(ACTION ITEM): For the string "Vaihda", search the entries below and copy every line where it appears.

Pixel coordinate grounding data
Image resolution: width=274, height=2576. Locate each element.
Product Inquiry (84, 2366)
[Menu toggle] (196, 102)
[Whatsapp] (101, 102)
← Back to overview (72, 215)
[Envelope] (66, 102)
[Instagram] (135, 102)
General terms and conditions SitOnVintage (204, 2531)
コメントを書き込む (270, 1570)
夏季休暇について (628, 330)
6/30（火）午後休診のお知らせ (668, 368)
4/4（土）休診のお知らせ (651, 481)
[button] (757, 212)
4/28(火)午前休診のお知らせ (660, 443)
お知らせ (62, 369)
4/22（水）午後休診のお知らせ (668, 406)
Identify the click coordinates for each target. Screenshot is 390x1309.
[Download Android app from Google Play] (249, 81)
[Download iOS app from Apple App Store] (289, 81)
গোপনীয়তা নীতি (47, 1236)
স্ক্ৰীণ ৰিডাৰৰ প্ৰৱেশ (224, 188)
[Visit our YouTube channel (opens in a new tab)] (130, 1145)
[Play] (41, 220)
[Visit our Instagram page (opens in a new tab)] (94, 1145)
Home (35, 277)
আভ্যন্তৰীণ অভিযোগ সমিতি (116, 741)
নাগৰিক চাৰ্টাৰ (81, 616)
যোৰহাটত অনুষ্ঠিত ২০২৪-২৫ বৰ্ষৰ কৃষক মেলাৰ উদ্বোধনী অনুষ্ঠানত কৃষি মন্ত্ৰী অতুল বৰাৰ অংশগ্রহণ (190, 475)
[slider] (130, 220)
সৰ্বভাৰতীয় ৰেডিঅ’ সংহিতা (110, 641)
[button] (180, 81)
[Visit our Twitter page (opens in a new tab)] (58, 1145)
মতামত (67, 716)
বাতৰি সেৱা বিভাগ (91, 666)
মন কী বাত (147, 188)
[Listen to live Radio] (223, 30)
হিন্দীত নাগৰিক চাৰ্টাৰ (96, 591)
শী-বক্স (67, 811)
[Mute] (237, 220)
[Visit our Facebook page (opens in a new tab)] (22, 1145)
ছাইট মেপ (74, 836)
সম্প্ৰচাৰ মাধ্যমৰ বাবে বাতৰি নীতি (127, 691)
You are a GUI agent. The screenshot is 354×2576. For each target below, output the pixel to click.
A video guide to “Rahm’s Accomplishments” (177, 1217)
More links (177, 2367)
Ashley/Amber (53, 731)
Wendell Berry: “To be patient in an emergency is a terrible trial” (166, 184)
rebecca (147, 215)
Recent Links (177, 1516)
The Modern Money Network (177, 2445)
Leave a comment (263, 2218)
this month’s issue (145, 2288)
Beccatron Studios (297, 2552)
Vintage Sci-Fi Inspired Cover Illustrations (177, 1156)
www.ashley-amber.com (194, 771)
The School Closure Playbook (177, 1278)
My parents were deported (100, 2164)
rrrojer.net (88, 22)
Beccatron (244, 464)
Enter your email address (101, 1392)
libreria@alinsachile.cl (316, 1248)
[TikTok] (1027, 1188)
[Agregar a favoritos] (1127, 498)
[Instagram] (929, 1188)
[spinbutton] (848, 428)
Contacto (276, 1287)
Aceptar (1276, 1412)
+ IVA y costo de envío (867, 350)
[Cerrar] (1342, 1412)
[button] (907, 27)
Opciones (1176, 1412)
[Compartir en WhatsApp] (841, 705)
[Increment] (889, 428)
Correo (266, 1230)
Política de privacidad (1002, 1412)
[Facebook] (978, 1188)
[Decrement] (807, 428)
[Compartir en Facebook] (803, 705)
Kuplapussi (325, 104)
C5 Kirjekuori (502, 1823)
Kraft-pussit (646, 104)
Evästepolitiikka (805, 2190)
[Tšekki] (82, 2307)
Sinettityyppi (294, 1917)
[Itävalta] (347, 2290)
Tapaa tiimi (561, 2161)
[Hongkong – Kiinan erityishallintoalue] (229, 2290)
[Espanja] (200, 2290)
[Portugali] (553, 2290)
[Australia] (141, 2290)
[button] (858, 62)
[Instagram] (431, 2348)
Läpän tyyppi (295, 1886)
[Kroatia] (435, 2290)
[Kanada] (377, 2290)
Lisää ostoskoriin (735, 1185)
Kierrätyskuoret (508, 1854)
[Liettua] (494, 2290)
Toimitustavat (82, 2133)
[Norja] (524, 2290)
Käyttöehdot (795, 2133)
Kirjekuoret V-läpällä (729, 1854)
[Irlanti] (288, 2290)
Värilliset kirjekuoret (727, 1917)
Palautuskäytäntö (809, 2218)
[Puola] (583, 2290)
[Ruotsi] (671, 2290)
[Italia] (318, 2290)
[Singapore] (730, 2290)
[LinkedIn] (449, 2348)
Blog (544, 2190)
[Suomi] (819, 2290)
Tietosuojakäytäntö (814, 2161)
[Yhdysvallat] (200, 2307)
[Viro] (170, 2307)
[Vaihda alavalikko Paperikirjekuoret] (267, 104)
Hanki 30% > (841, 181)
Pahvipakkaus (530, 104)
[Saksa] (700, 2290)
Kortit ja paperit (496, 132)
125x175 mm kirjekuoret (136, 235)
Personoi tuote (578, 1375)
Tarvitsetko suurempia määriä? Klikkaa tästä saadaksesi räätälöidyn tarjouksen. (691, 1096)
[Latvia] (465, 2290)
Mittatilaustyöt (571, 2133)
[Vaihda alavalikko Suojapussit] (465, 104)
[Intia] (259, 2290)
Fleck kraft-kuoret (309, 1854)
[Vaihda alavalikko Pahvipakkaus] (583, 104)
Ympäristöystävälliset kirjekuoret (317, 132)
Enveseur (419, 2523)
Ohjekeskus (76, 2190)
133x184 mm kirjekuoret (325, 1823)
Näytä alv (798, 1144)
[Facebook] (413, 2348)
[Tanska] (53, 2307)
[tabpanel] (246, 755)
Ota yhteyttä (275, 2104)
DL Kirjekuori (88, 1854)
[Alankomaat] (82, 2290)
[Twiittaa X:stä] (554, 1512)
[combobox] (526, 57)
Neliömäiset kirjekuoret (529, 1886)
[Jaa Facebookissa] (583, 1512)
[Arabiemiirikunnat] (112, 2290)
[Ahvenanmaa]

(EXERCISE OUTPUT):
[Vaihda alavalikko Paperikirjekuoret] (267, 104)
[Vaihda alavalikko Suojapussit] (465, 104)
[Vaihda alavalikko Pahvipakkaus] (583, 104)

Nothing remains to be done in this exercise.